Ellie Mae's Origination Insight Report shows that the mortgage industry continued to move into a purchase market in July, with purchase loans accounting for 67% of all closed loans, compared to 65% in June and 53% in July 2013.
Refinances accounted for only 32% of loans originated via Ellie Mae's Encompass mortgage management software and the Ellie Mae Network in July, whereas they accounted for 33% of all loans in June and 47% of all loans in July 2013.
To get a meaningful view of lender pull-through, Ellie Mae reviewed a sampling of loan applications initiated 90 days prior (i.e., the April 2014 applications) to calculate an overall closing rate of 57.7% in July, down from 60.7% in June.
‘The purchase market continued to climb in July with the share of closed purchase loans reaching 67 percent, the highest percentage since we began tracking this data in August 2011,’ says Jonathan Corr, president and chief operating officer of Ellie Mae, in a statement. ‘Meanwhile, time to close for all loans dropped to 37 days, the lowest average we've seen since we began tracking. This reflects time to close decreasing across the board, with an average of 36 days for conventional loans and 38 days for Federal Housing Administration and Veteran's Affairs loans.’
Part of the reason loans are closing faster is simply that there is less volume for lenders to deal with. It should be noted that although purchases accounted for a greater share of overall volume, that does not necessarily mean purchase volume was up month over month.
Helping to drive the increase in purchase volume share is the fact that interest rates fell in July, with the average rate for a 30-year fixed-rate mortgage declining to 4.388%, down from 4.421% in June.
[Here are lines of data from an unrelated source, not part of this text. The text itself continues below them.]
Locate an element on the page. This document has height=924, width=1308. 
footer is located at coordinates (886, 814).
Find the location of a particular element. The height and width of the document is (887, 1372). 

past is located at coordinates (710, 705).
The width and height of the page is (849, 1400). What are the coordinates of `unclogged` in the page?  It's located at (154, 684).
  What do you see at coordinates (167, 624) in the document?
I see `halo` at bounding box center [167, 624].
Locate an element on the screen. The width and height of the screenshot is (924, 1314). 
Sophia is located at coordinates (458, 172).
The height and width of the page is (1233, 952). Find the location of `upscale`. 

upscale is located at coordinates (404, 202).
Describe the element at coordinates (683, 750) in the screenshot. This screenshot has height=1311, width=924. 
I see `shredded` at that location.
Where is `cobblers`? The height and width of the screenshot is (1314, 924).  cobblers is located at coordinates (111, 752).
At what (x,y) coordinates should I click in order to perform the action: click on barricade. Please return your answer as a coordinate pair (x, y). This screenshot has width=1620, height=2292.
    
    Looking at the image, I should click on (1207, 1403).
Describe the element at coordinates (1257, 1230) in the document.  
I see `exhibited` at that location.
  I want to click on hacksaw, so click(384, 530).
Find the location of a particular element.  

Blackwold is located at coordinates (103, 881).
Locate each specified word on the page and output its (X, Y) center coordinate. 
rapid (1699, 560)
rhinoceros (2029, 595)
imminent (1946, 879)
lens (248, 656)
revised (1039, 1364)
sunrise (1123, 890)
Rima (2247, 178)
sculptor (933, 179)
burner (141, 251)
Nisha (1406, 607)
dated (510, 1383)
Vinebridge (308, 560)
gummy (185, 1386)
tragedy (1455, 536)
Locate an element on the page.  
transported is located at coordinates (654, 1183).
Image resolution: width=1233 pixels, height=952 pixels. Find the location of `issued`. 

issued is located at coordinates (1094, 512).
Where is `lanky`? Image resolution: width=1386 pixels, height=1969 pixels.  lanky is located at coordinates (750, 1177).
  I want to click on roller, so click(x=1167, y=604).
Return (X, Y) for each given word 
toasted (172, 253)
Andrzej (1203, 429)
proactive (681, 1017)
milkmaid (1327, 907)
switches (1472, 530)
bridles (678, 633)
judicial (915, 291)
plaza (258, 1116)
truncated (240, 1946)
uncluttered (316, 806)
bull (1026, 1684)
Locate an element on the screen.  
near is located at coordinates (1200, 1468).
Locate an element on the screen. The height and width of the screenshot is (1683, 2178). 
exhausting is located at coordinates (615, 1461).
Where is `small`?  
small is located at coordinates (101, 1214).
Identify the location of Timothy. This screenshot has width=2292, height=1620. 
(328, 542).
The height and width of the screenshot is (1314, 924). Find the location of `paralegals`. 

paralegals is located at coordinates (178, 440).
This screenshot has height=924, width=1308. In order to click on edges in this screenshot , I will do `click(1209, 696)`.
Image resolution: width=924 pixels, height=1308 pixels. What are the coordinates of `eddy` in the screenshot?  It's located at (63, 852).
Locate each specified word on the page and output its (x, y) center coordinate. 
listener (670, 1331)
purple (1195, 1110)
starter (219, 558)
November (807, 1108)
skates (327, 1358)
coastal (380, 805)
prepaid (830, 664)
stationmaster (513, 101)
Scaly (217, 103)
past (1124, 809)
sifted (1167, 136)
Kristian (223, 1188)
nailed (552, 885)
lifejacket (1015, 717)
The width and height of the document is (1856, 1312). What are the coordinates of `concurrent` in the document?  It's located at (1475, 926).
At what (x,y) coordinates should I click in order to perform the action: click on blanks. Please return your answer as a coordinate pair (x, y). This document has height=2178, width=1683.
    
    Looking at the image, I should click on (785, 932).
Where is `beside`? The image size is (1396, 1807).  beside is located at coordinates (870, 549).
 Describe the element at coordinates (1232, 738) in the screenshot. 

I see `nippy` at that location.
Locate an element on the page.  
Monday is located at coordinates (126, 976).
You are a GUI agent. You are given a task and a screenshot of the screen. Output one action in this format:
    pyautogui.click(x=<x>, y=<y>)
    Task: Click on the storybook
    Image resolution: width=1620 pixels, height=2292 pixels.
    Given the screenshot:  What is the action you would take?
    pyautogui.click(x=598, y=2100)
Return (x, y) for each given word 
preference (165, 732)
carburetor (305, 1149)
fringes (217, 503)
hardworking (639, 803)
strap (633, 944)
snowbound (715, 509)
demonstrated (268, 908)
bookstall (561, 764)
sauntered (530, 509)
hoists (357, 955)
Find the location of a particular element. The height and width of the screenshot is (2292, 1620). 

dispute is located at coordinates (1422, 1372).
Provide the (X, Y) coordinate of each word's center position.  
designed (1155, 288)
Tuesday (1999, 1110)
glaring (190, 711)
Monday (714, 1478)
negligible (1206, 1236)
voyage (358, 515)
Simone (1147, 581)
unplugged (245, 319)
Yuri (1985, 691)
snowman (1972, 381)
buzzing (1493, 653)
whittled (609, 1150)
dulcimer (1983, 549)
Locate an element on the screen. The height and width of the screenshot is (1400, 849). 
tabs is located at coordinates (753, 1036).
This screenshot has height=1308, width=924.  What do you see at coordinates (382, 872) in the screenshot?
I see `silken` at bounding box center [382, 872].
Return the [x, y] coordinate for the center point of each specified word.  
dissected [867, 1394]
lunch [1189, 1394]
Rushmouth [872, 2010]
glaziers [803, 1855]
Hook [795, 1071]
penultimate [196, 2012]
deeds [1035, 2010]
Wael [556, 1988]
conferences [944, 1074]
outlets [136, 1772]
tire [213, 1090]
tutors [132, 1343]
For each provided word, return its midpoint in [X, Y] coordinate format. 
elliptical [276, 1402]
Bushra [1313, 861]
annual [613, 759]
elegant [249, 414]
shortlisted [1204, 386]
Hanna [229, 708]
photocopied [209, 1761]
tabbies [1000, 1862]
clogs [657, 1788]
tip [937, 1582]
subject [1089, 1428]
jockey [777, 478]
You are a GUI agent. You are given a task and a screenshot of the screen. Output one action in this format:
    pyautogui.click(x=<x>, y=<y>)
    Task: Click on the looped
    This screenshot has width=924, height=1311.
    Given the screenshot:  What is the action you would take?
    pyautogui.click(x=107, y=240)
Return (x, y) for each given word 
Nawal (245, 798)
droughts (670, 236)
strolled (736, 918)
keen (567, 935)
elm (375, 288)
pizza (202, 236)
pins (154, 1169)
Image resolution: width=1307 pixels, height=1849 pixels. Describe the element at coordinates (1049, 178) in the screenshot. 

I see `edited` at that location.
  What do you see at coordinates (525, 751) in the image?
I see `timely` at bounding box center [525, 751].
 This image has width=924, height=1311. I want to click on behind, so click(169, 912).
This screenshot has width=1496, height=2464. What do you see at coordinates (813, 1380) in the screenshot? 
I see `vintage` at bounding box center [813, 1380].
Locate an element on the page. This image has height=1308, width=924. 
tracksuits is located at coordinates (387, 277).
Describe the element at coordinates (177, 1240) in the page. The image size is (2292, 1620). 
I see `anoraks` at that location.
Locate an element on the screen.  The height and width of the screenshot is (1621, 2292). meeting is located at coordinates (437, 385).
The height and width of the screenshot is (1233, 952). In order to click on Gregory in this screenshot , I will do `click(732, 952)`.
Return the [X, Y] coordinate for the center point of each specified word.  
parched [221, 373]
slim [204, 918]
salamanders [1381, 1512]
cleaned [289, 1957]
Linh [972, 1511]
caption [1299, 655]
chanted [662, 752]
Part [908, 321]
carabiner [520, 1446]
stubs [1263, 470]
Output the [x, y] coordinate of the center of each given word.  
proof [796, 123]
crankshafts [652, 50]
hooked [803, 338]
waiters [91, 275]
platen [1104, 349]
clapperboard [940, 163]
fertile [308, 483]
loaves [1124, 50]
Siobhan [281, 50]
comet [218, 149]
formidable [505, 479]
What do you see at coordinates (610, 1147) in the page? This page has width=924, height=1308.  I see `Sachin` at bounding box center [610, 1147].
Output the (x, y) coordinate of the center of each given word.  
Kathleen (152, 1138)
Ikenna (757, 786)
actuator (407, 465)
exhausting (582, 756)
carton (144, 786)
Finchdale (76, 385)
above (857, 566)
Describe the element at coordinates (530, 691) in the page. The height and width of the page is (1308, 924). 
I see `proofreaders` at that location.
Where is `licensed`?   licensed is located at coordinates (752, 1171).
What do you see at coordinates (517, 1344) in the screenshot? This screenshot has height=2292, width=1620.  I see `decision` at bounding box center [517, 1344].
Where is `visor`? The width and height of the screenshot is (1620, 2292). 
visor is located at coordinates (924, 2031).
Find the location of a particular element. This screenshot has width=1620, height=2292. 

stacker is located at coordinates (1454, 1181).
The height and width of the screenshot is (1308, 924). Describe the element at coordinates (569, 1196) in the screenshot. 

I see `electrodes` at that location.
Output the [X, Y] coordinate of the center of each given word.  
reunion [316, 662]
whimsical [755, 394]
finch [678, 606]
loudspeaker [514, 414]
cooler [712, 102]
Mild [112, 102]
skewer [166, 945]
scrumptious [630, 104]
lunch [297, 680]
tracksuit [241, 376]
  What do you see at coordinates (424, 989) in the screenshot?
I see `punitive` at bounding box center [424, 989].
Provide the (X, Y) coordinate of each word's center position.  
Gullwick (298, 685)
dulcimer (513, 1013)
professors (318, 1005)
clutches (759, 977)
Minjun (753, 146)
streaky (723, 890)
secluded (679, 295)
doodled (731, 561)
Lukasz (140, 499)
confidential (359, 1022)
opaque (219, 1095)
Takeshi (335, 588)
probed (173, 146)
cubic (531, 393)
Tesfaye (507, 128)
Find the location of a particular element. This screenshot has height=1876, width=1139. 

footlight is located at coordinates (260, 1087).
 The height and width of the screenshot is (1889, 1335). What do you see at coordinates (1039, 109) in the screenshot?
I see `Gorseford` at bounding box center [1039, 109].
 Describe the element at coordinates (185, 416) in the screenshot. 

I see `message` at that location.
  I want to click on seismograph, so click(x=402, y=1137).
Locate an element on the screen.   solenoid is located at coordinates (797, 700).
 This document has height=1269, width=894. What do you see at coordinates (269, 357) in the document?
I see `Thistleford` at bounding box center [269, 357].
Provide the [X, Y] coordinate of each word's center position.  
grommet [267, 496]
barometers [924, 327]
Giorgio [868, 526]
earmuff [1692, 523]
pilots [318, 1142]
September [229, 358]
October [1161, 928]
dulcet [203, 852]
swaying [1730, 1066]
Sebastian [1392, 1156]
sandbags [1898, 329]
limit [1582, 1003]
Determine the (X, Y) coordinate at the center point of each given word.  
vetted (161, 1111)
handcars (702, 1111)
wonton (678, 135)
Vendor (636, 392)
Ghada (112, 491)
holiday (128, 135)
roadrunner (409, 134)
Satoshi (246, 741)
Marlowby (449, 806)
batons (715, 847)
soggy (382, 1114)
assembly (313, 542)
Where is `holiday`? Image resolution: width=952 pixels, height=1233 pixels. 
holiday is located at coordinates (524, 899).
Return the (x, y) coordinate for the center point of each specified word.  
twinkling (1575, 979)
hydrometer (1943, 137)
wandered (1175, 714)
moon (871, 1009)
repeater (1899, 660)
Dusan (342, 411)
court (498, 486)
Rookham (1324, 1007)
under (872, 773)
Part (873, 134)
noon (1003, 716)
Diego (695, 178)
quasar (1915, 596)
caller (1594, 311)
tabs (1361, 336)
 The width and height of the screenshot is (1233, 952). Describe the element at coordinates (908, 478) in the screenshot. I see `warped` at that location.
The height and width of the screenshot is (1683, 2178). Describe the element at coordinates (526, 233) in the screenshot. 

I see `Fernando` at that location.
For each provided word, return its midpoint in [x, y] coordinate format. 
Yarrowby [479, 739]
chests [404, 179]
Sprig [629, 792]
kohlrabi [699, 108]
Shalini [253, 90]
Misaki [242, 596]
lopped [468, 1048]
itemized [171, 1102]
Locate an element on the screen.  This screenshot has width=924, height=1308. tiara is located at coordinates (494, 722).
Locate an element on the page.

With mortgage interest rates holding near historical lows, fewer homeowners seeking to refinance, and demand from home buyers increasing, the industry should continue to move further into a purchase market for the remainder of this year.
The report also indicates that some lenders loosened their lending standards in July: The average FICO score fell one point to 727, reversing four months of gradual increases.
In a further sign of easing, 32% of closed loans had an average FICO score under 700 last month compared to 25% in July 2013, Corr notes.